Step 1: Blood Sample Collection
The first step is collecting data from the patient in the form of a blood test. Although tissue biopsies can offer higher accuracy, blood tests are far less invasive and more accessible. Moreover, blood is preferred over urine as it maintains a more stable pH and is less susceptible to dilution or interference from extraneous variables.
Each blood sample is collected in a tube and marked with a unique QR code that aids in both efficiency and patient anonymity.
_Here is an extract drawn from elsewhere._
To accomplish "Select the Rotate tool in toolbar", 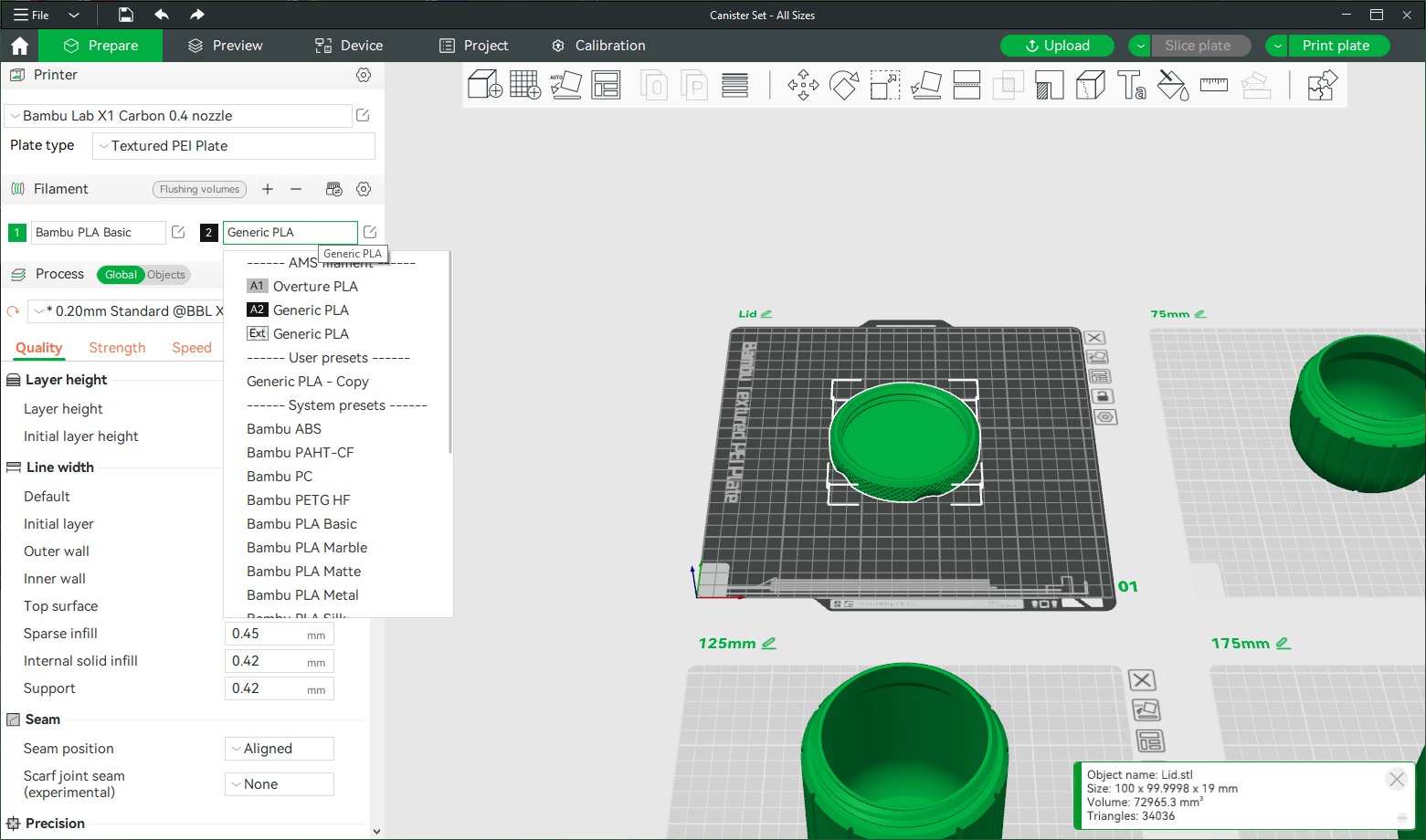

Step 2: Detection Test Using Technology: Immunoassay Analyser
The detection and quantification of specific biomarkers, both antigenic and hormonal, are carried out using immunoassay antigen-antibody analyzers. I observed a model named Cobas e 411. Each biomarker, and thus every cancer test, requires a dedicated reagent kit containing antibodies precisely engineered to bind exclusively to their corresponding antigens.
Sample tubes are automatically processed by the machine, where 20 μL of sample reacts with the antigen-specific antibodies to form a ‘sandwich complex’. This binding triggers a chemiluminescent signal, detected by a photomultiplier and converted into measurable data. The system is finely calibrated using a two-point curve generated from scanned reagents to detect subtle biomarker variations, enabling precise molecular-level analysis.
Analysers are often preferred over other techniques like ELISA, CLIA, or mass spectrometry because of higher affordability, sensitivity, and operational ease, especially in large hospitals.
Limitations of Tumour Biomarkers as a Diagnostic Tool
Despite their utility, tumour biomarkers are fallible: Variability in sensitivity and specificity can lead to false positives or negatives, while individual differences make it challenging to define universal reference ranges. Analytical inconsistencies and the limited reliability of biomarkers as standalone diagnostic tools further complicate their use. However, as precision medicine continues to evolve, the role of biomarkers is only expected to grow.